- SOURCE DOCUMENT
- The cover of the first Loose Parts collection, 2001.
- Author(s): Dave Blazek
- Illustrator(s): John Gilpin (1999–2001); Dave Blazek (2001–present);
- Current status/schedule: ongoing, daily
- Launch date: April 20, 1998
- Syndicate(s): Andrews McMeel Syndication (June 1, 2022–present); The Washington Post Writers Group (September 25, 2014–May 31, 2022); Tribune Media Services (December 2000–September 24, 2014); Los Angeles Times Syndicate (April 20, 1998–December 2000);
- Publisher(s): Dave Blazek
- Genre(s): Gag, humor

= Loose Parts =

American comic strip by Dave Blazek

Loose Parts is a daily single-panel comic strip by Dave Blazek. It is similar in tone, content, and style to Gary Larson's The Far Side, involving Theatre of the Absurd-style themes and characters. Loose Parts is currently syndicated by Andrews McMeel Syndication and appears in newspapers across the country and overseas.

Loose Parts was nominated for Best Newspaper Panel Cartoon division award in the 2010 National Cartoonists Society Reuben Awards. After being nominated an additional three more times, it won the award in 2019, repeating in 2020.

- DATASET EXCERPT
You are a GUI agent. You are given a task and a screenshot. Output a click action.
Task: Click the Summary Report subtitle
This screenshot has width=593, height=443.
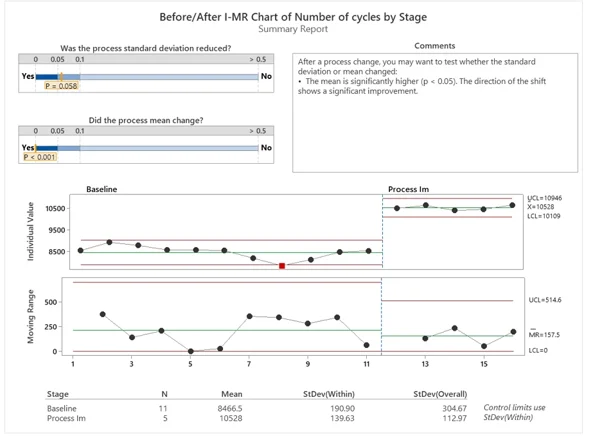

- EXERCISE REQUIREMENTS
Reproduce verbatim the passage of the article on the Loose Parts comic strip that runs from "American comic strip" up to and including "country and overseas.".

- OUTPUT
American comic strip by Dave Blazek

Loose Parts is a daily single-panel comic strip by Dave Blazek. It is similar in tone, content, and style to Gary Larson's The Far Side, involving Theatre of the Absurd-style themes and characters. Loose Parts is currently syndicated by Andrews McMeel Syndication and appears in newspapers across the country and overseas.